C'est notre guerre aussi, par tout ce que nous avons souffert. La France est couverte de ruines. Ces villes effondrées où l'on ne trouve même plus la trace des rues, cela compte. Ce sang qui a été versé, répandu plutôt. Ces victimes dont nous ne savons pas le nombre, cela nous permettra, au jour du règlement des comptes, de dire : « nous étions là ». Mais nous avons fait plus que d'offrir ce tribut passif et nécessaire. Notre peuple était pour les alliés un innombrable agent de renseignements. Quand la T.S.F. égrenait à chaque émission les poèmes surréalistes des messages personnels, c'était à nous qu'elle s'adressait. Et cette immense complicité qu'Anglais et Américains ont trouvé au débarquement ? S'ils doivent, comme le disait le communiqué des entretiens de Québec, conquérir l'Allemagne « inch by inch », ils comprendront quel fut l'appoint d'un pays où tous étaient prêts à risquer la mort pour les aider. Ils mesureront le rôle exact de la Résistance dans les opérations militaires.

Mais de ces opérations militaires mêmes nous n'avons jamais été absents. Sur les trois fronts de l'Europe occidentale, qui, grâce à nous peut-être, n'en sont plus que deux, nous étions là. Nos armées étaient en Italie. Lors de la prise de Cassino, qui a, oserais-je dire, « déverrouillé » ce front, le communiqué allié a souligné la part décisive prise par nos troupes. J'en parle au passé, car les informations militaires sont parcimonieuses et ne nous permettent pas exactement de suivre la part de l'armée française dans chacun des assauts, mais nous savons qu'à tous ces combats, qui de Naples ont porté les alliés aux portes de la Plaine du Pô, nous avons pris notre part. En Normandie aussi nous étions présents, et la division Leclerc, par Coutange et Alençon, délivrait Paris. Elle ne s'arrêtait pas d'ailleurs, et après de durs combats – je voudrais savoir combien d'officiers elle a perdu dans le seul pays d'Aulnay-sous-Bois- elle poursuivait sur Troyes, pour bientôt, à Chatillon-sur-Seine, opérer sa jonction avec ces six divisions du Général de Lattre de Tassigny.
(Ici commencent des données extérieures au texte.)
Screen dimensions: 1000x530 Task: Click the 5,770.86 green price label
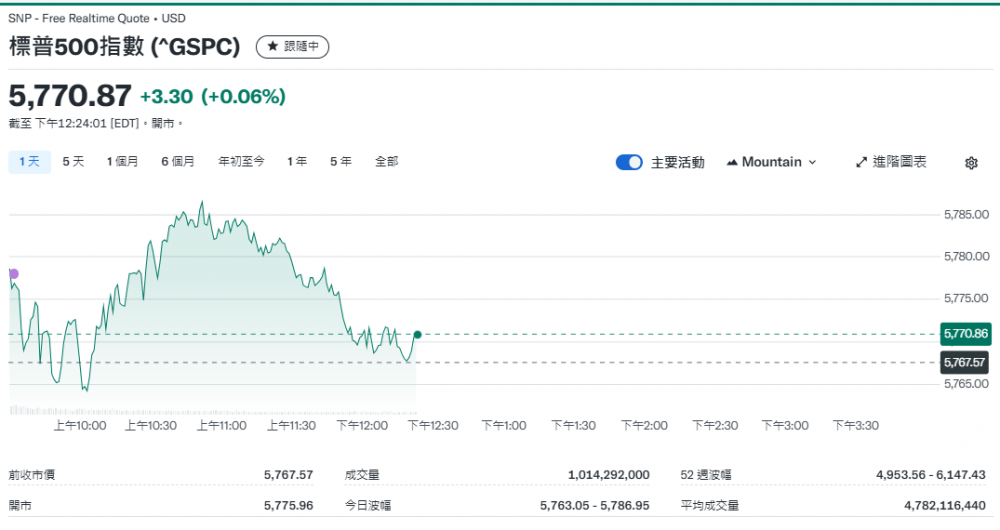pos(965,334)
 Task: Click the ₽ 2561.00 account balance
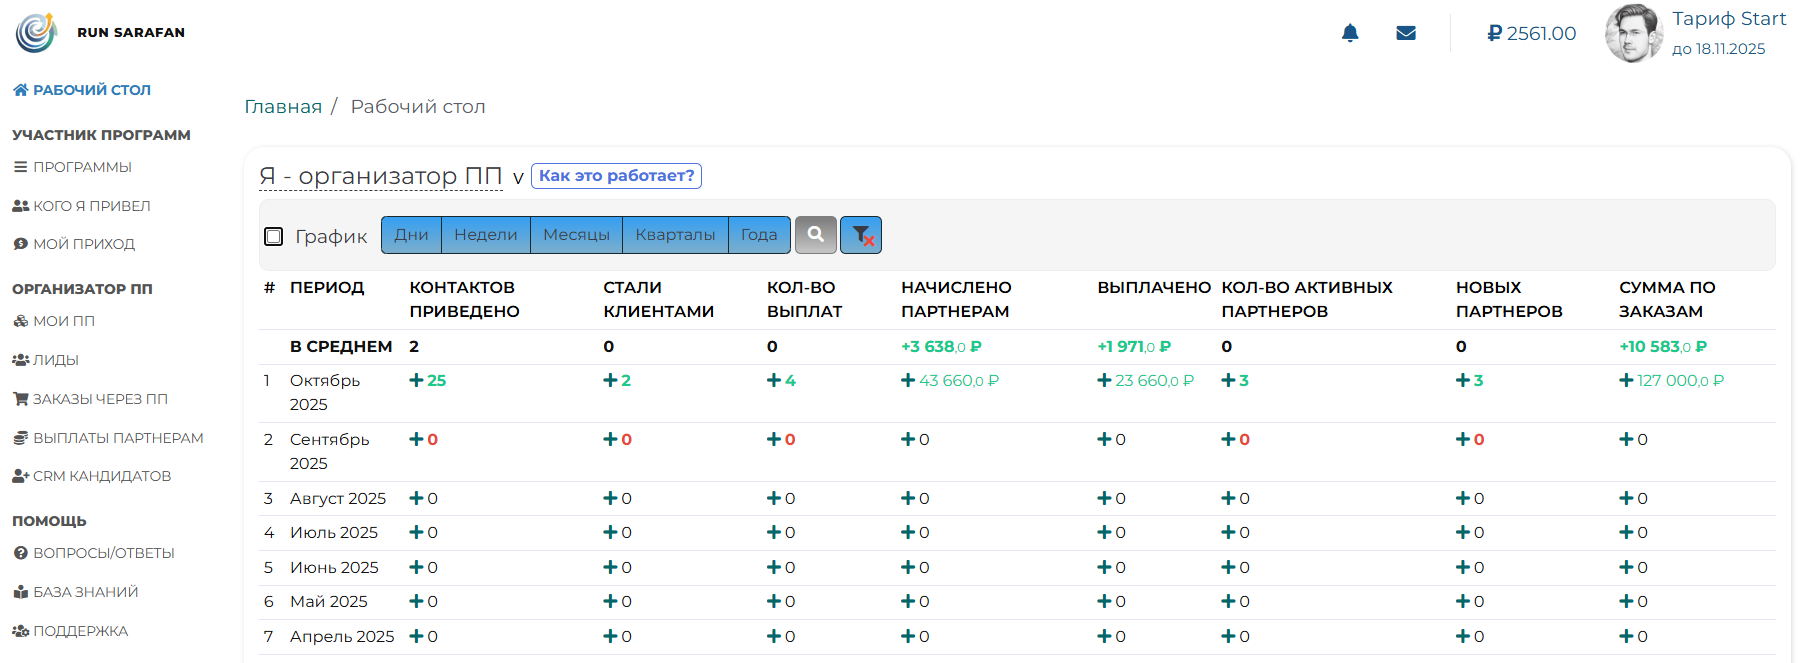point(1531,33)
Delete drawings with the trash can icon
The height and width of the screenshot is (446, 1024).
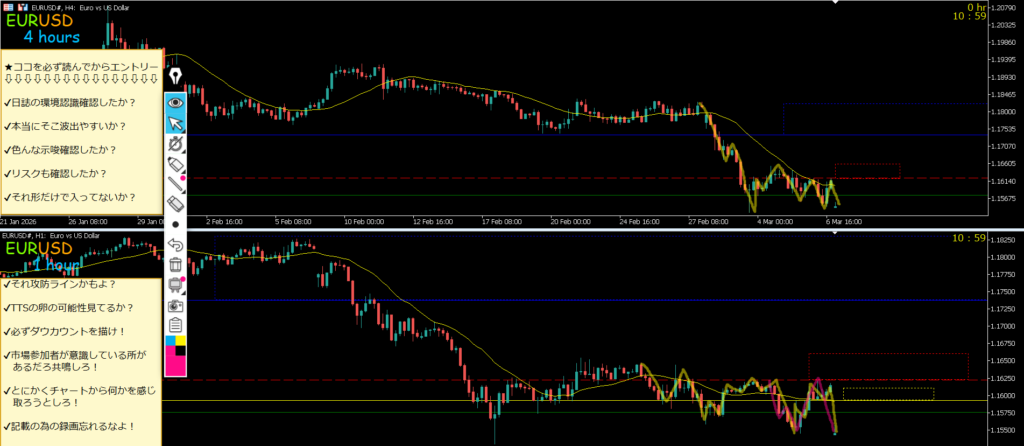tap(176, 265)
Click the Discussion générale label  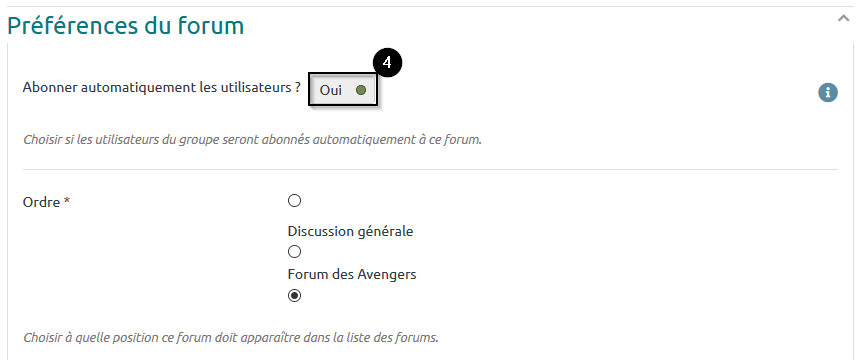(x=350, y=231)
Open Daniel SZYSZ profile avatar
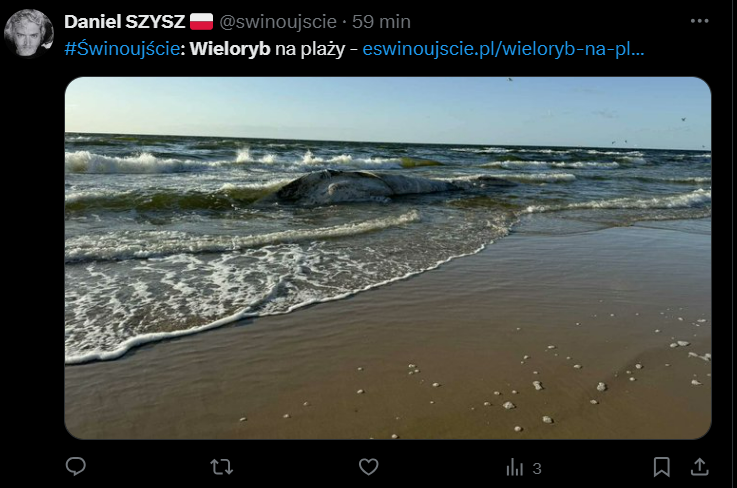Image resolution: width=737 pixels, height=488 pixels. tap(29, 33)
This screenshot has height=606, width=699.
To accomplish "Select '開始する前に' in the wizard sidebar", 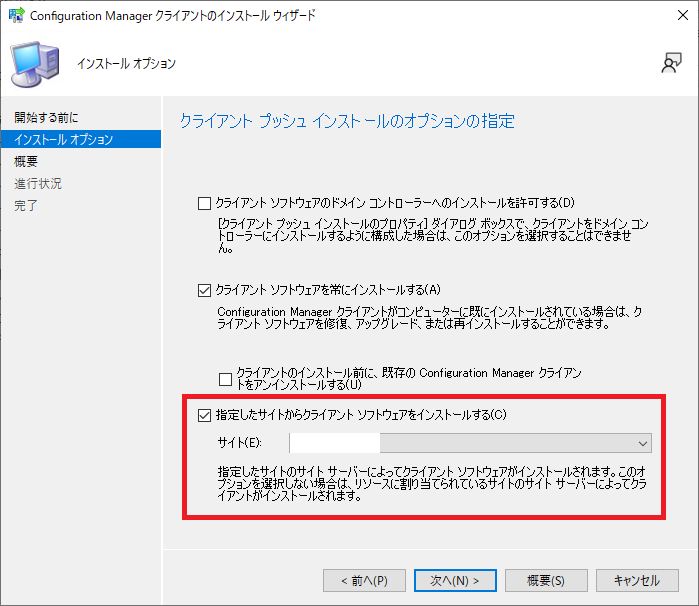I will (46, 118).
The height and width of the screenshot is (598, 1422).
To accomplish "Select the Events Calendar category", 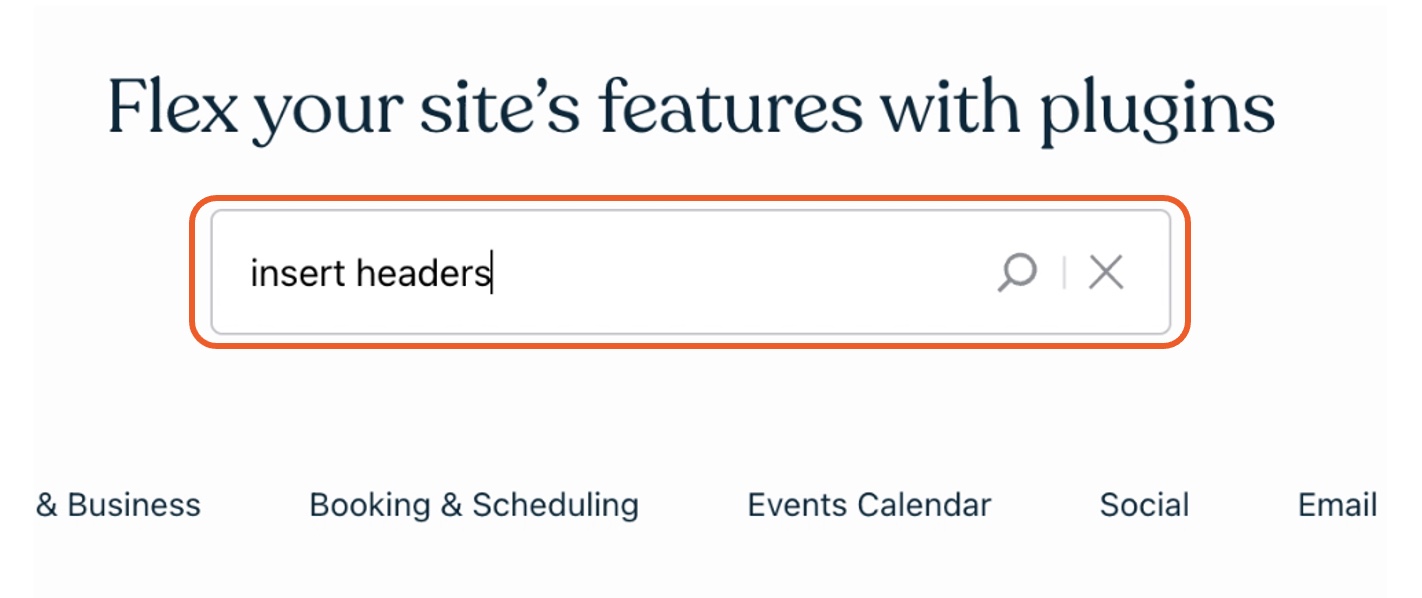I will 869,505.
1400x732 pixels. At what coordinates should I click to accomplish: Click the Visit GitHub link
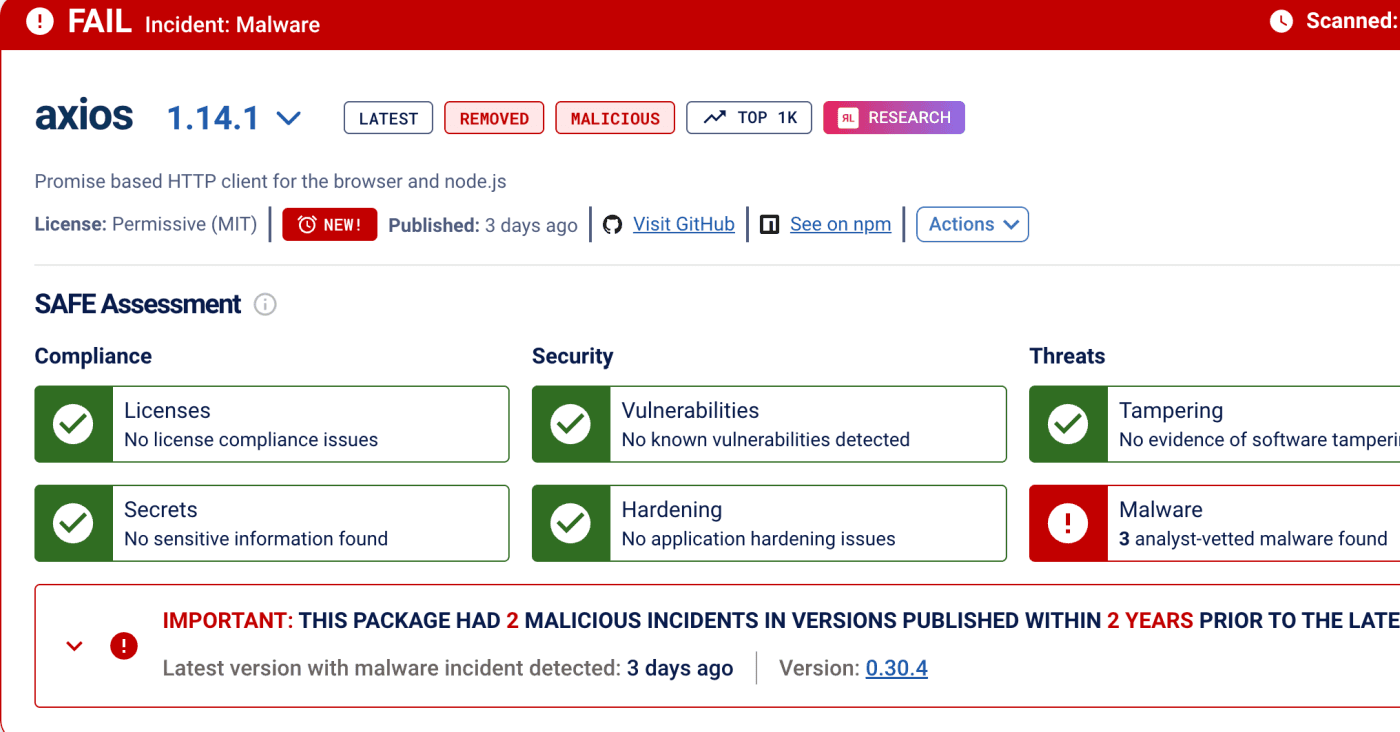(684, 225)
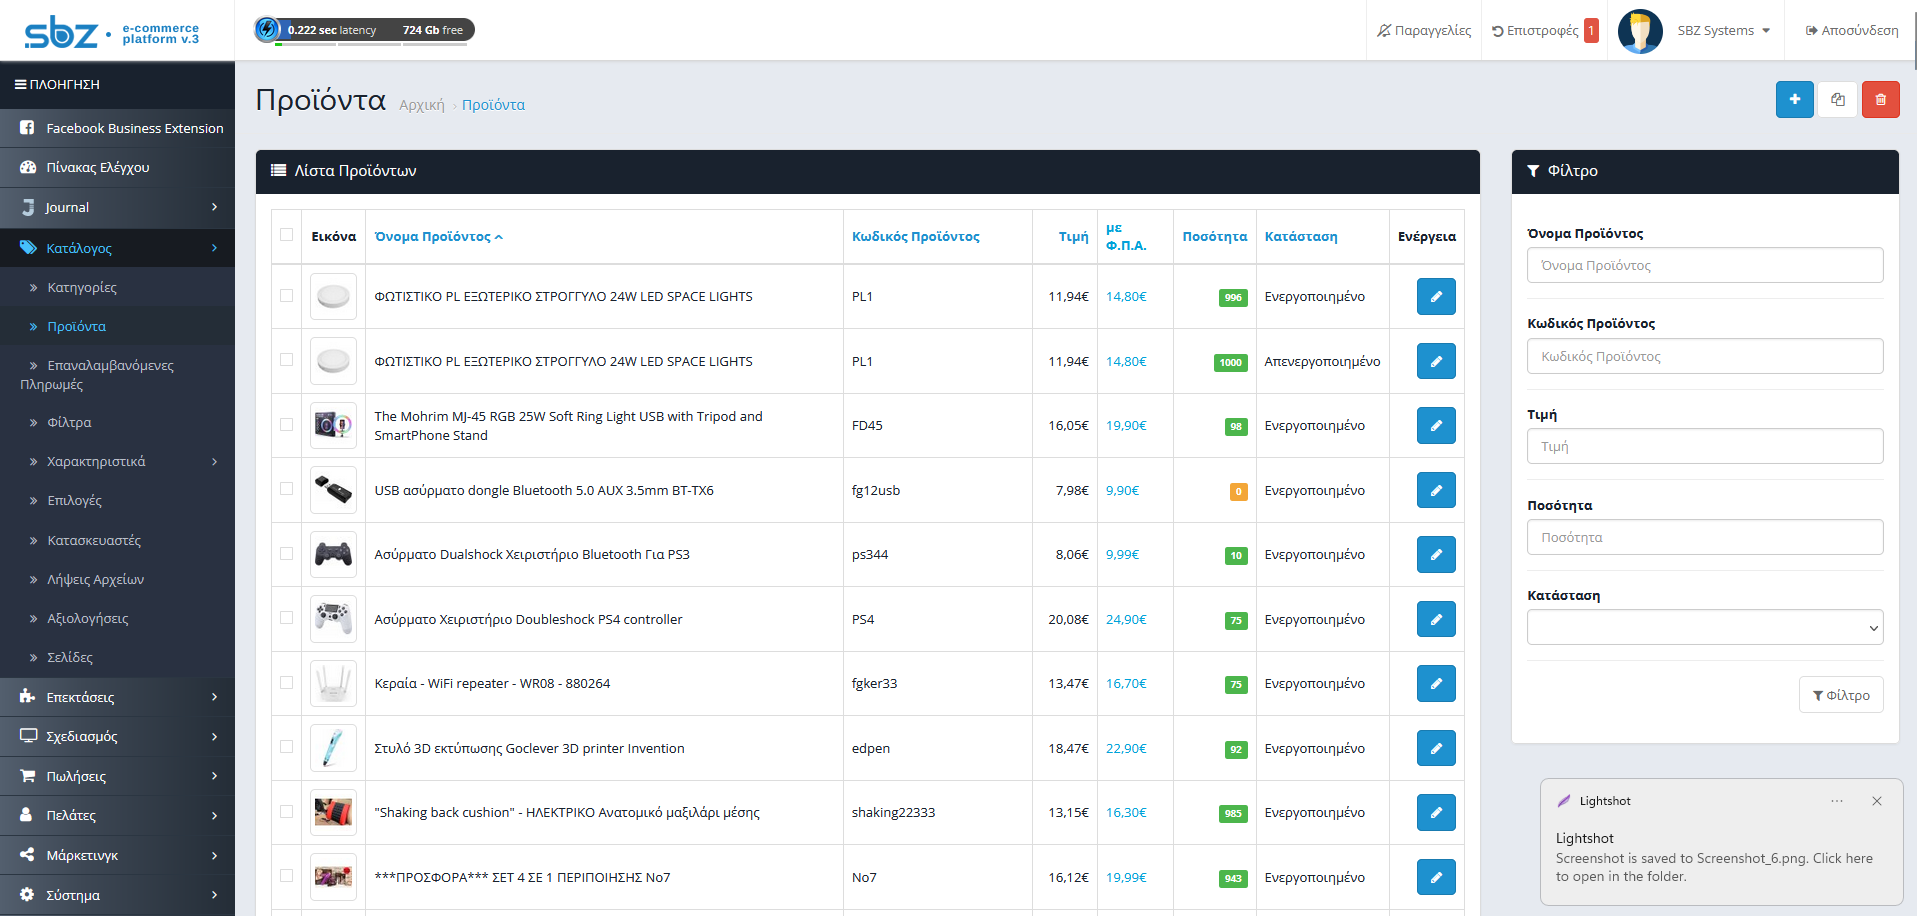
Task: Open Κατηγορίες in the sidebar
Action: coord(82,287)
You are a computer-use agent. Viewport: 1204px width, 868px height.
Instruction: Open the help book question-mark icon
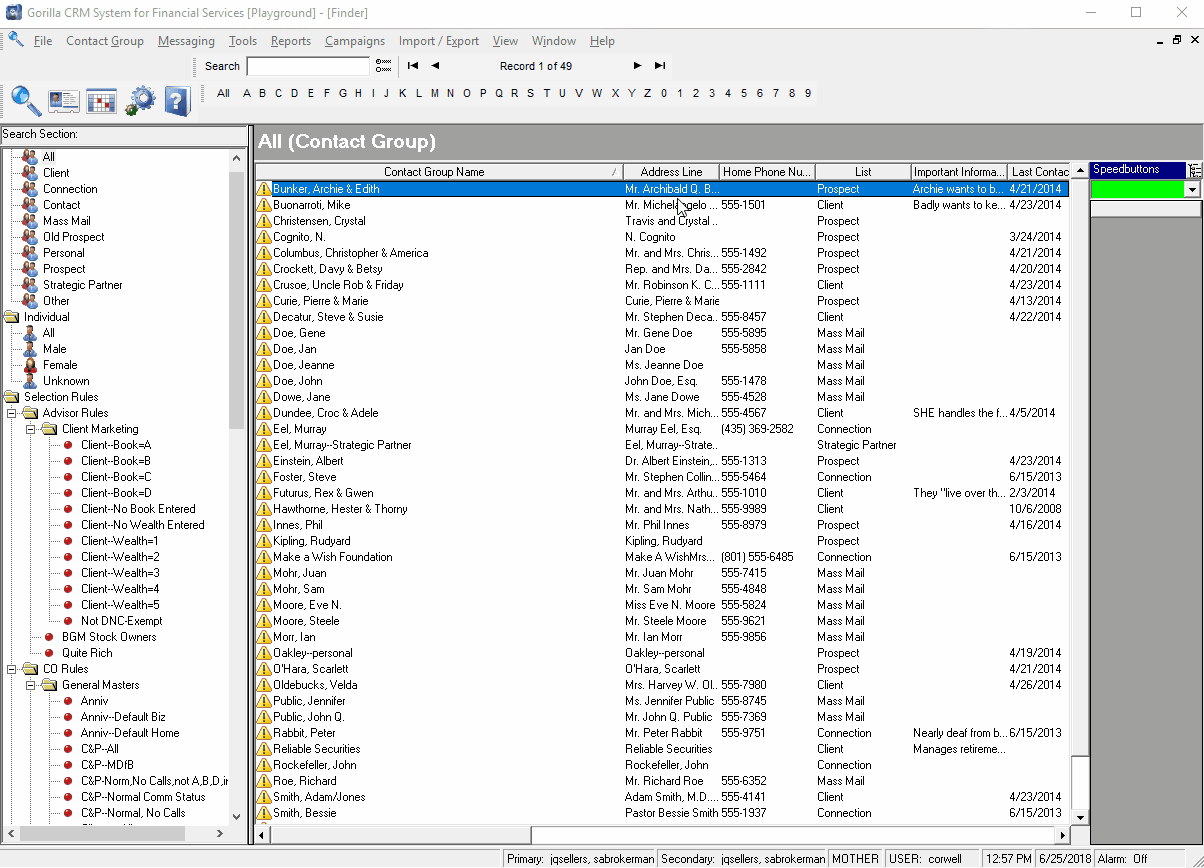(x=176, y=101)
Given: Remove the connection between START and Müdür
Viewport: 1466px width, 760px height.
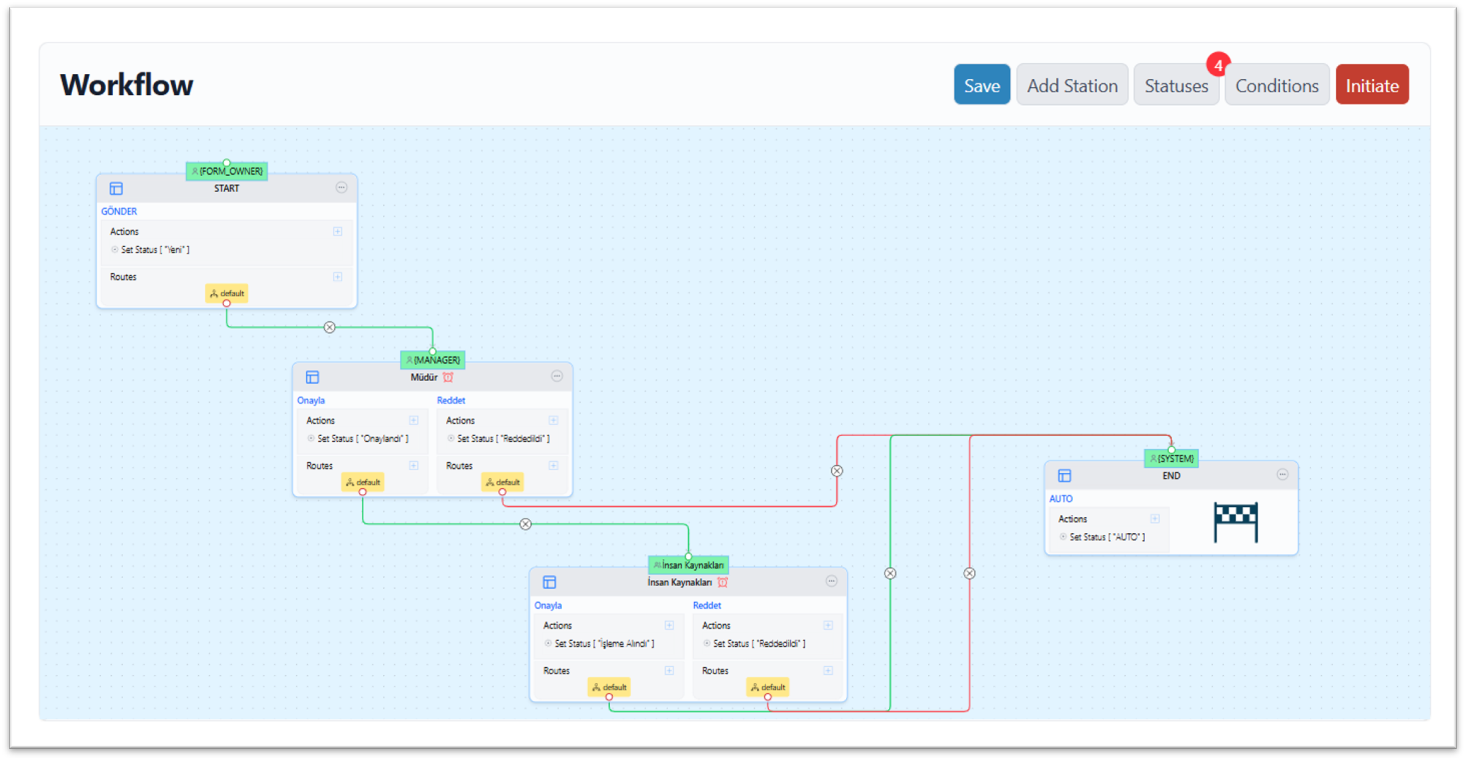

Car, entre temps, nous avions débarqué dans le midi, nous, les Alliés, mais aussi, et peut-être surtout, les Français, et cette marche foudroyante au long du Rhône commençait qui devait, après la jonction du 13 septembre, se poursuivre, par les forces conjuguées de Leclerc et de de Lattre, après la libération de Langres et le nettoyage de la région de Chaumont, vers Is-sur-Tille et la trouée de Belfort où l'on se bat sauvagement.

Pourtant la défense allemande se raidit ; c'est dire que l'effort de nos armées, engagées au premier rang dans la guerre, sera certainement encore plus dur dans les semaines qui vont suivre. Nous n'avons jamais été davantage dans la guerre. Après cinq ans de combats notre effort a atteint son apogée – apogée de gloire, mais apogée de lutte surtout -. La guerre que la France a entreprise le 3 septembre 1939 continue, elle n'a jamais été interrompue, et ceci, ni nous-mêmes, ni personne ne doit l'oublier.